Its impact on these data types is of more than academic interest to Snowflake users. MinIO’s capability to supply object storage almost anywhere data exists nicely complements Snowflake’s notion of external tables, which minimize data movement, decreases costs, and allows organizations to apply more of their data for any given use case. The company had a major presence at the Snowflake Summit being held this week and spoke with The New Stack about its relationship with Snowflake.
According to Jonathan Symonds, MinIO CMO, Snowflake “wants access to more data and not less and so, therefore, they basically created this concept called external tables. That allows you to query in place wherever the data may exist.”
When storing data with MinIO, there are few limits to where that data might actually be.
With this paradigm, Snowflake users can query data wherever they have external tables set up which, when working with MinIO’s object storage, might be in adjacent clouds, on-premises data centers, and in edge devices. From an end-user perspective, the data may as well be in Snowflake — sans all the data preparation and data pipeline work required for it to get there. “The only thing that needs to happen is the administrator has to set up MinIO as an external table and give permissions to the user to be able to use it,” explained MinIO executive Satish Ramakrishnan. “So once they see this as an external table, then they can just run their regular queries. To them, it just looks like rows and columns in a database.”
Snowflake is responsible for querying the external data as though it were located internally. Ramakrishnan noted that for external tables, the cloud warehouse “does the same thing it does for its own internal systems, like caching queries and creating materialized views. It does that all automatically.” The performance issues appear to be negligible and are attributed in part to the caching techniques. Ramakrishnan referenced a use case in which external tables were queried from Snowflake and “the first time when it does the fetch it took a few seconds and from then on everything else was in milliseconds…So, we know that there’s a lot of that caching, which they’re already undertaking.”
The in-place querying capabilities Snowflake’s external tables enable in MinIO’s object storage create numerous advantages for the enterprise. The most noteworthy may be that data in distributed environments no longer has to move. Data movement has traditionally been considered a bottleneck and is often costly, if not cumbersome.

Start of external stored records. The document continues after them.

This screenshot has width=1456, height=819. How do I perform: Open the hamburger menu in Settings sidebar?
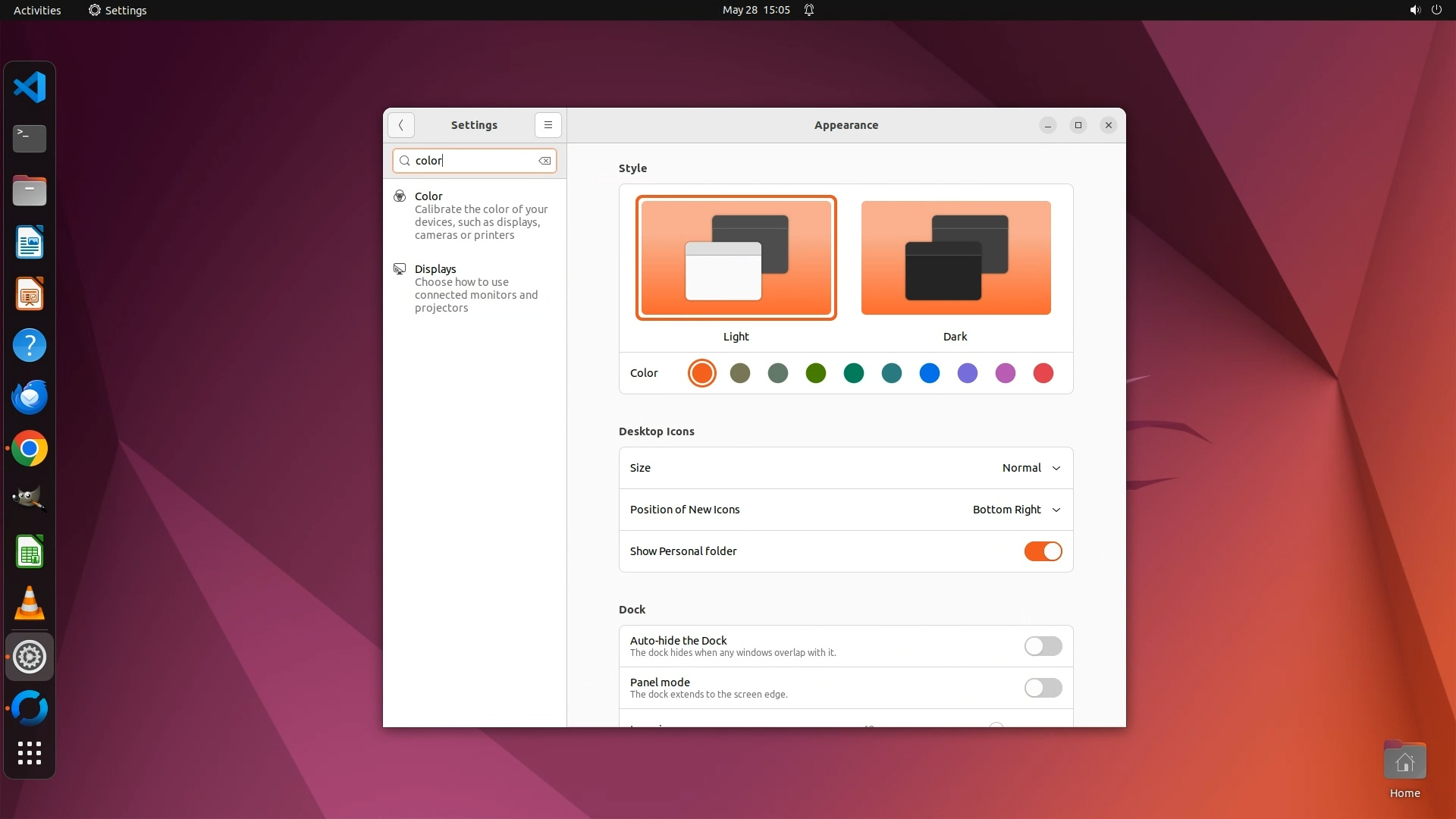(x=548, y=125)
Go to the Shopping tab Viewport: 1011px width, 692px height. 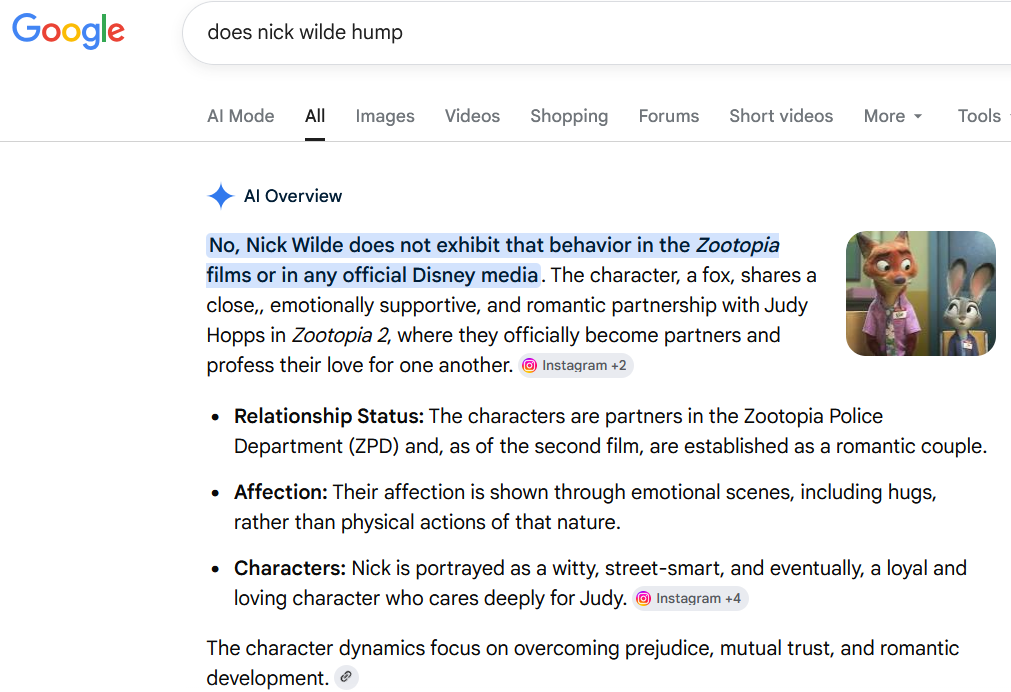(x=569, y=116)

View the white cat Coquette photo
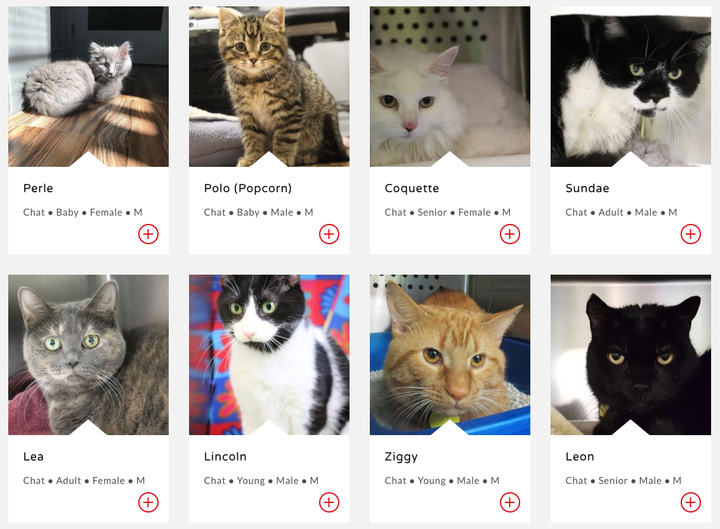coord(450,86)
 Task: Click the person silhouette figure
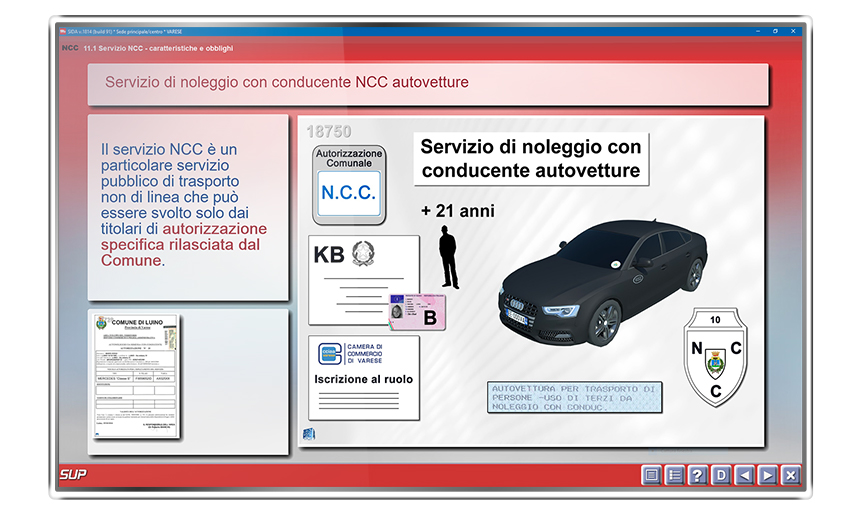pos(449,257)
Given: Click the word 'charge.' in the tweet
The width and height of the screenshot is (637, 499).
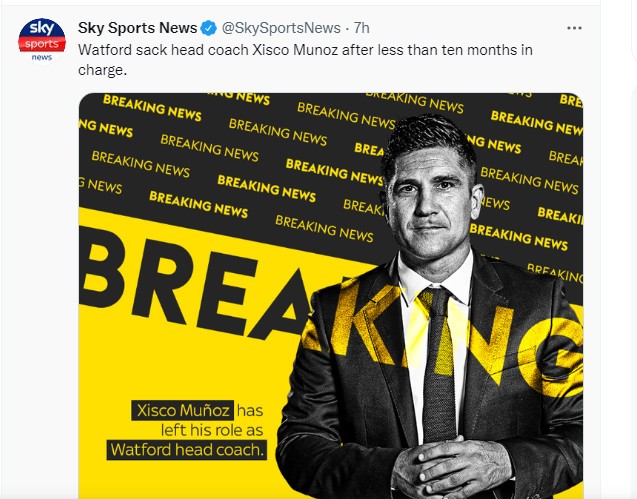Looking at the screenshot, I should click(102, 70).
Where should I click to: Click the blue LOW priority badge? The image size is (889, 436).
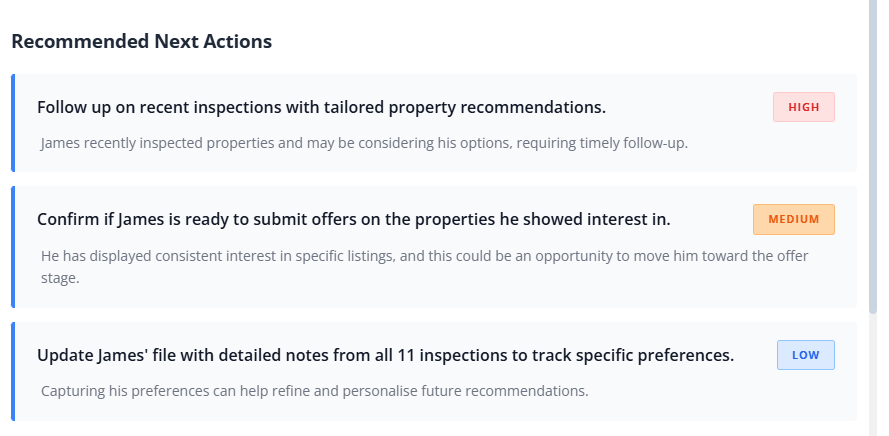click(x=805, y=355)
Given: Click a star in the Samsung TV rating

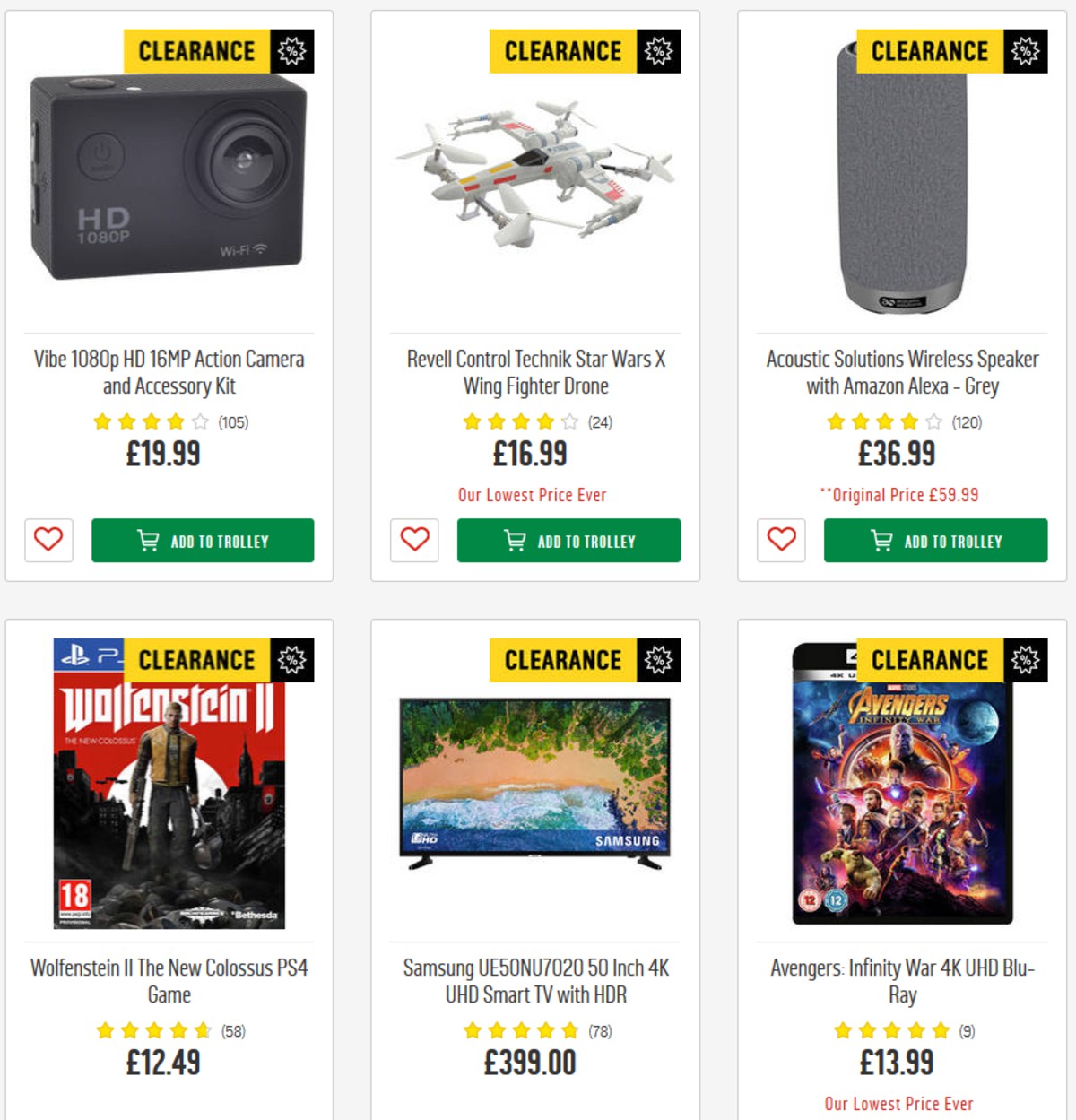Looking at the screenshot, I should [x=520, y=1029].
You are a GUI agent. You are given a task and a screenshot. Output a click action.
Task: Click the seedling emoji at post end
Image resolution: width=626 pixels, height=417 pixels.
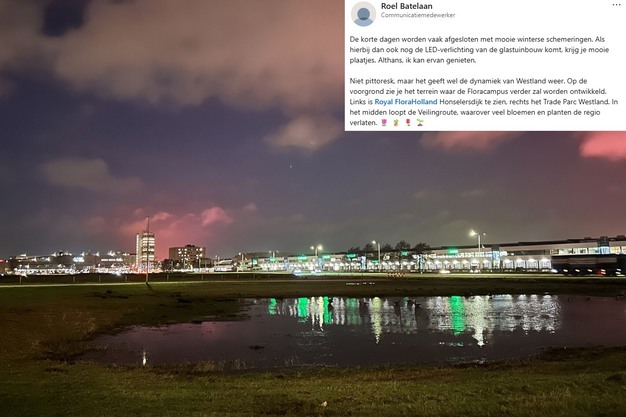coord(420,123)
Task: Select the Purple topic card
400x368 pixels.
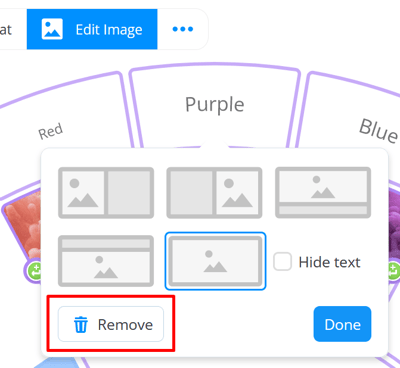Action: (x=215, y=105)
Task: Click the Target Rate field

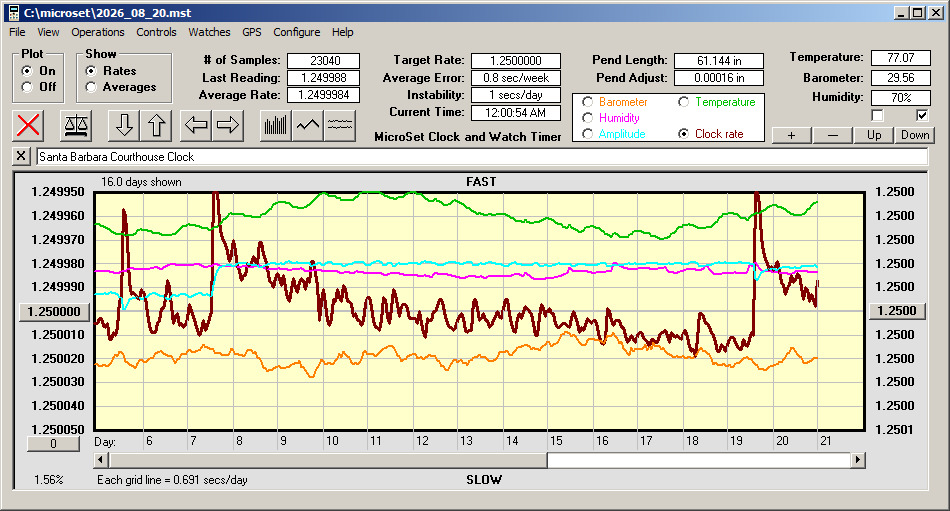Action: [x=516, y=61]
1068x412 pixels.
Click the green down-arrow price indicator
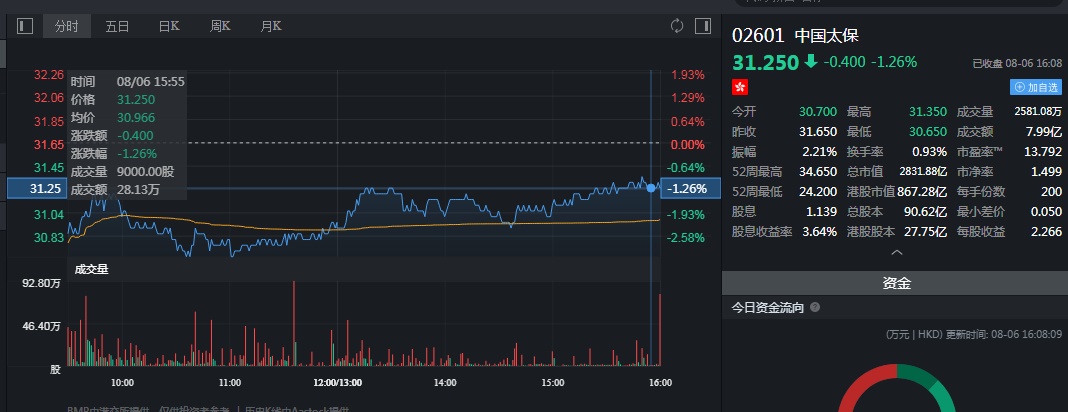(x=810, y=62)
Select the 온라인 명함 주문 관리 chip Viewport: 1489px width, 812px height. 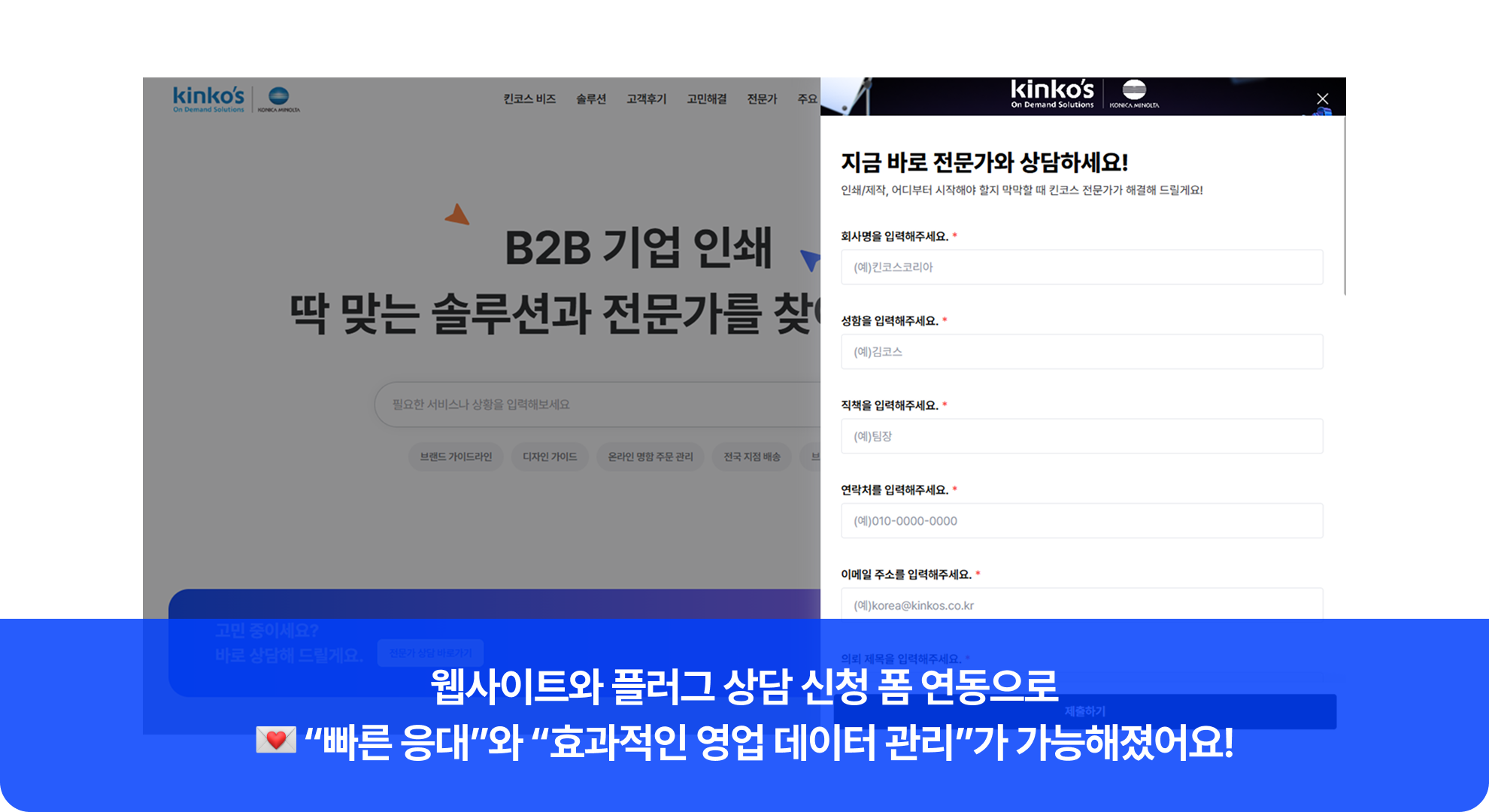[650, 456]
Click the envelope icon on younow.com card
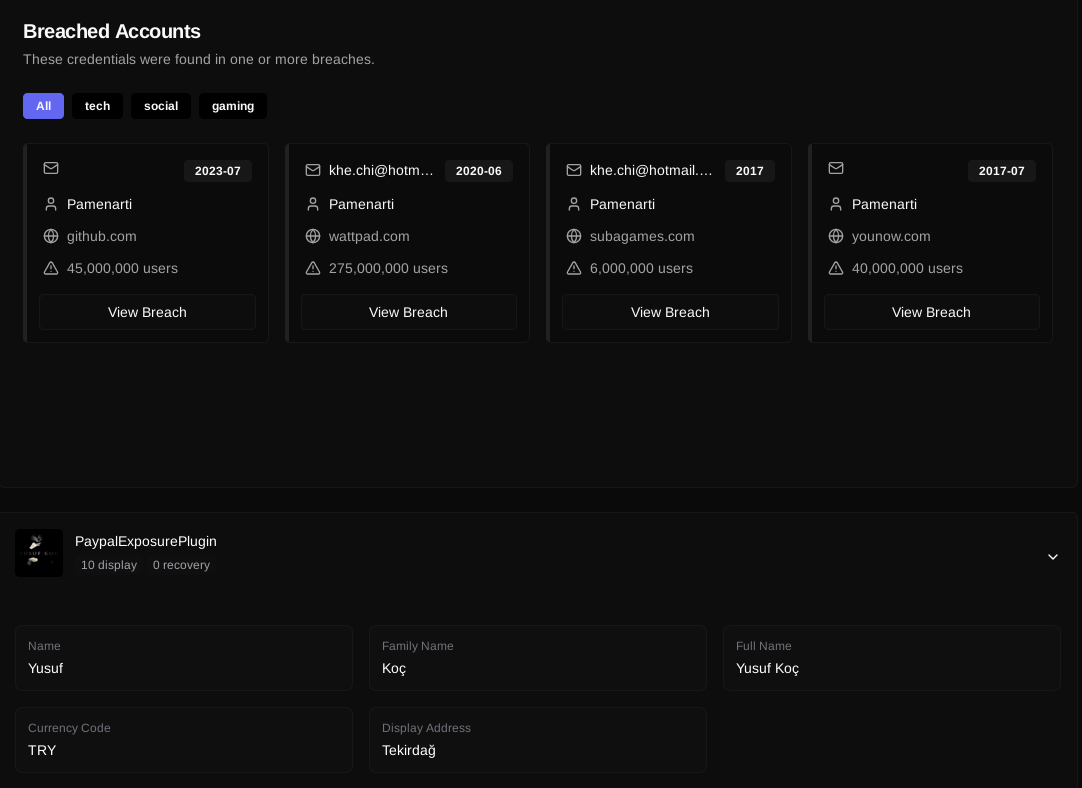The width and height of the screenshot is (1082, 788). pos(836,168)
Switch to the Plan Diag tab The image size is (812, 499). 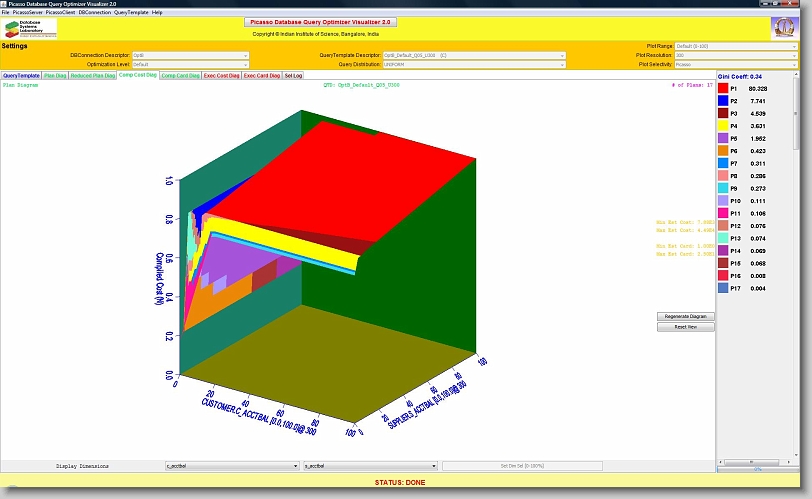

“You’re able to actually run this without any of that data movement, either the cost [of it] or having to clean it up,” Ramakrishnan commented about this in-place querying approach. “You can do it on all of your data. And most importantly, it’s current. It doesn’t have to go from a pipeline from your data lake all the way into Snowflake.” Depending on the use case and the velocity of the data, when data pipelines are involved it’s not uncommon for new data to have already been generated by the time data is transported to Snowflake.
The prohibitive costs of such traditional approaches frequently make users have to choose which data they move, preventing them from querying or accessing all of it. Another advantage of the external table approach is that data is accessible from multiple instances of Snowflake, which is beneficial for organizations with decentralized teams in different geographic locations.
“You can have a Snowflake instance in AWS and a Snowflake instance on GCP and still access that same table,” Ramakrishnan remarked. “There’s no data movement required.” There are also fewer copies of data, which helps security, access control, and data governance efforts. Plus, users get a uniform version of their data to support the proverbial single version of the truth. “You don’t have to move data around and you can actually run all your regular Snowflake jobs; queries and applications will all work as is,” Ramakrishnan added.
The overarching significance of object storage may very well be its ability to provide highly detailed metadata descriptions of unstructured and semi-structured data, which is swiftly retrievable at scale. However, Snowflake’s in-place querying via external tables roundly expands those benefits by forsaking the data movement, costs, and latency of data pipelines. The cloud data warehouse’s broad user base may very well avail itself of this benefit as much as it does for other applications of object storage.